Return inside loops in C - Time & Space Complexity
When a return statement is inside a loop, it can stop the loop early. This affects how long the code runs.
We want to know how the running time changes as the input gets bigger.
Analyze the time complexity of the following code snippet.
int findFirstPositive(int arr[], int n) {
for (int i = 0; i < n; i++) {
if (arr[i] > 0) {
return arr[i];
}
}
return -1;
}
This code looks for the first positive number in an array and returns it immediately when found.
Identify the loops, recursion, array traversals that repeat.
- Primary operation: Looping through the array elements one by one.
- How many times: Up to n times, but can stop earlier if a positive number is found.
Execution depends on where the first positive number appears.
| Input Size (n) | Approx.
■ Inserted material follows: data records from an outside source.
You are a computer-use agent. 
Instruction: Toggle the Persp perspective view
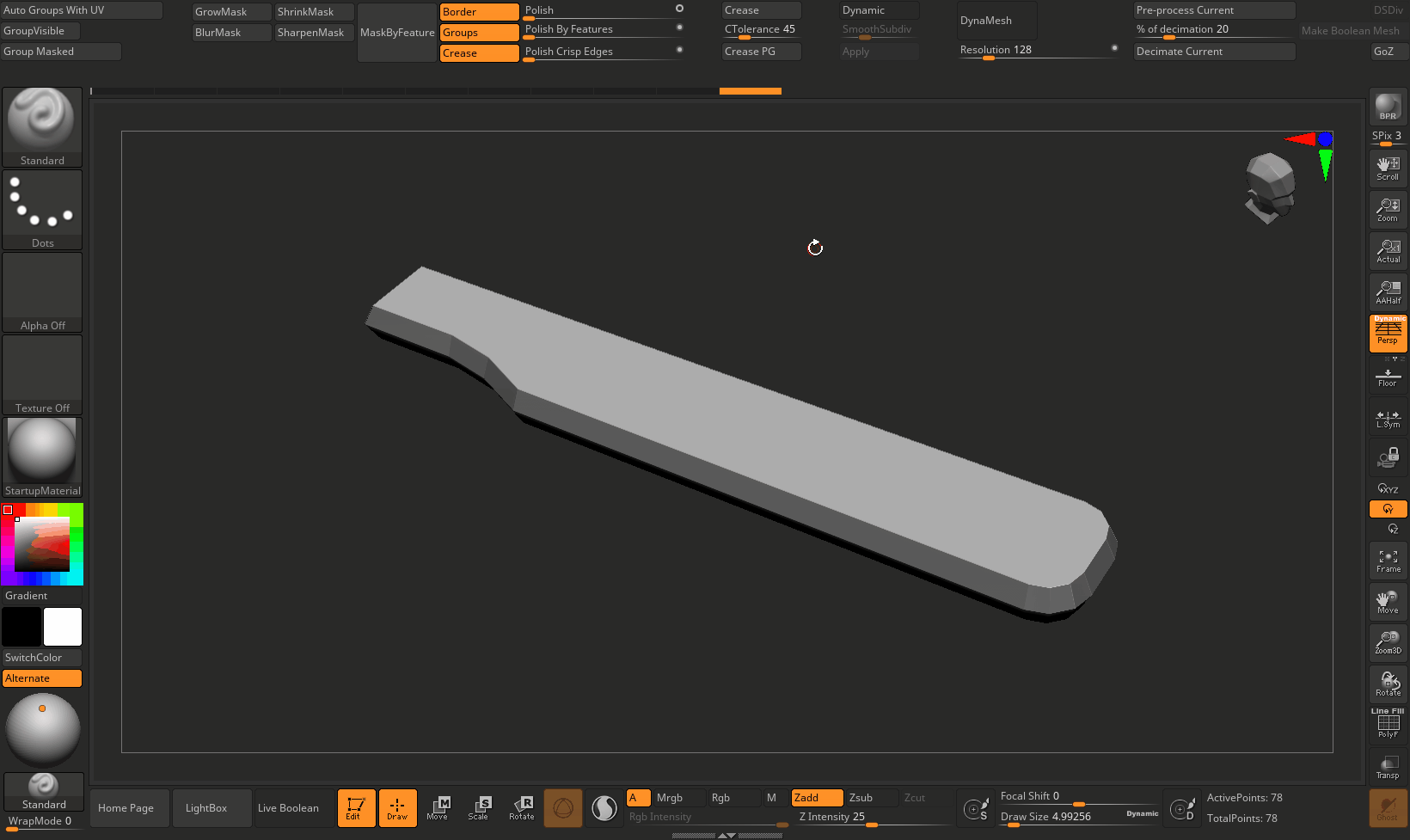1388,334
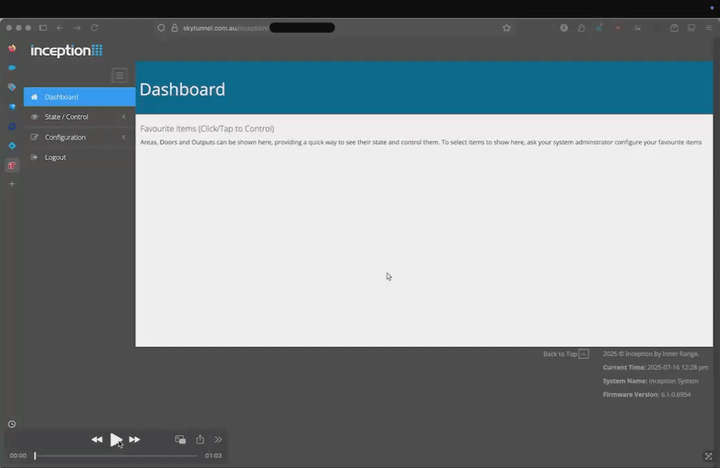Fast forward the video playback

(x=135, y=439)
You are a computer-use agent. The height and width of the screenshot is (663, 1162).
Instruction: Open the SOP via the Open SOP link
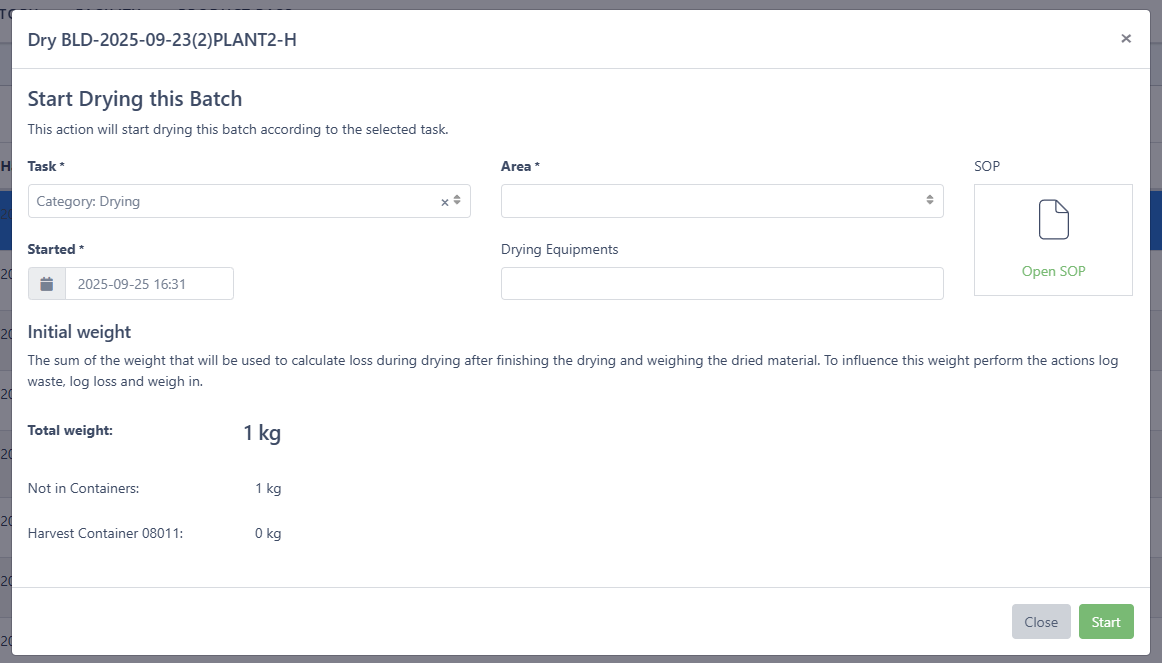[1053, 271]
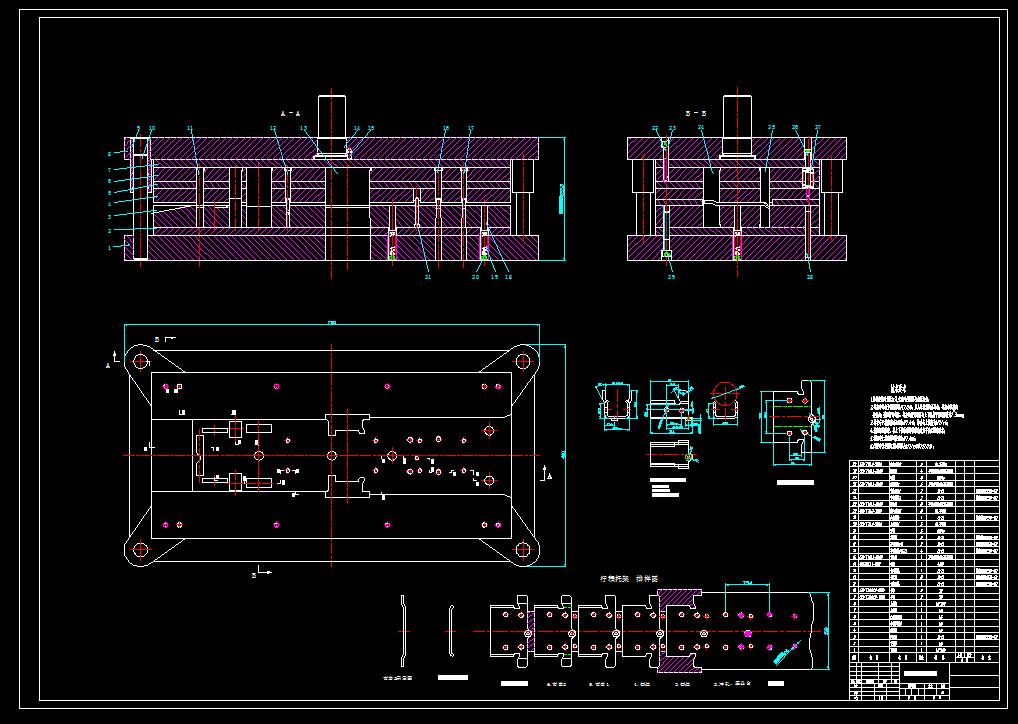Select balloon number 21 below section A-A
The width and height of the screenshot is (1018, 724).
(427, 277)
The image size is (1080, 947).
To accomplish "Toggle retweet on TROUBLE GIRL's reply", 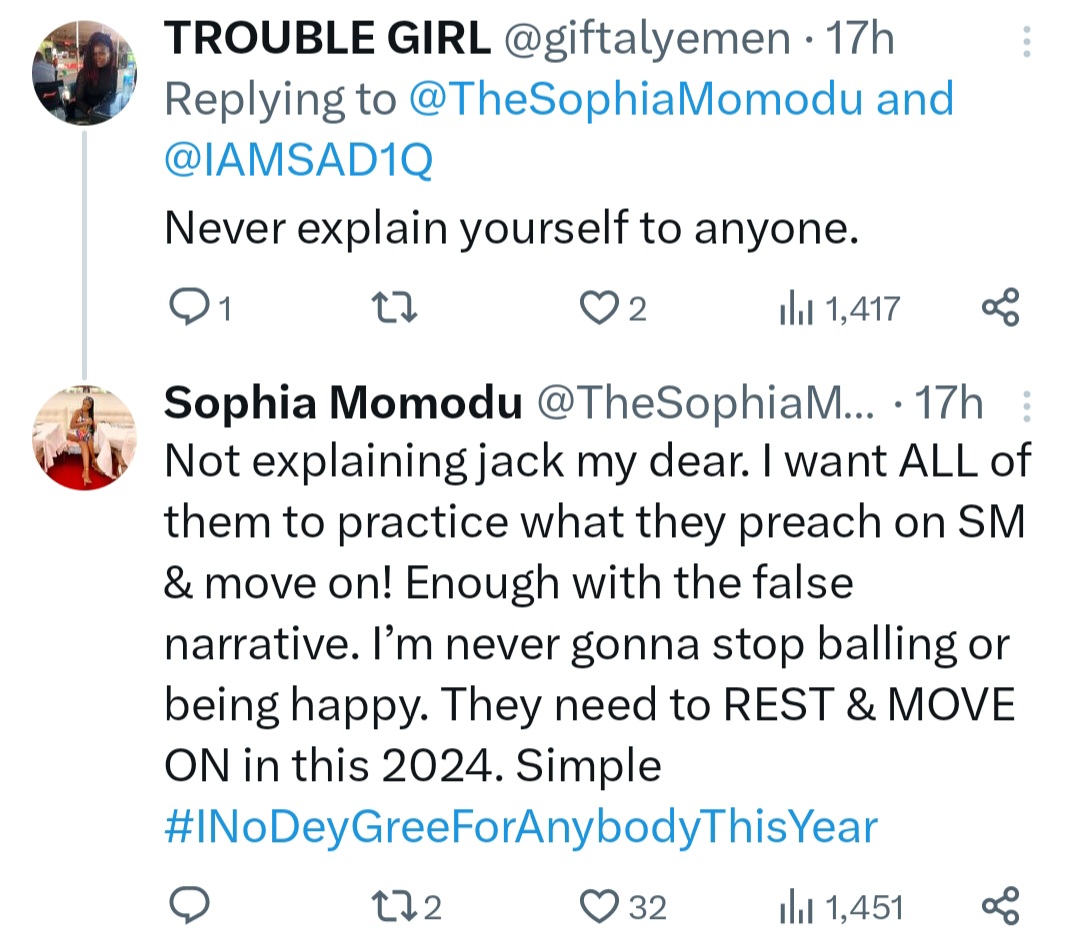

Operations |
|---|---|
| 10 | Between 1 and 10 checks |
| 100 | Between 1 and 100 checks |
| 1000 | Between 1 and 1000 checks |
Pattern observation: The loop may stop early, so the time can be less than n, but in the worst case it checks all elements.
Time Complexity: O(n)
This means the time grows linearly with the size of the input in the worst case.
[X] Wrong: "Because the return stops the loop early, the time is always constant."
[OK] Correct: Sometimes the positive number is near the start, but if it is at the end or missing, the loop runs through all elements.
Understanding how early returns affect loops helps you explain code efficiency clearly and shows you think about best and worst cases.
"What if the return statement was replaced with a variable assignment and the loop always ran to the end? How would the time complexity change?"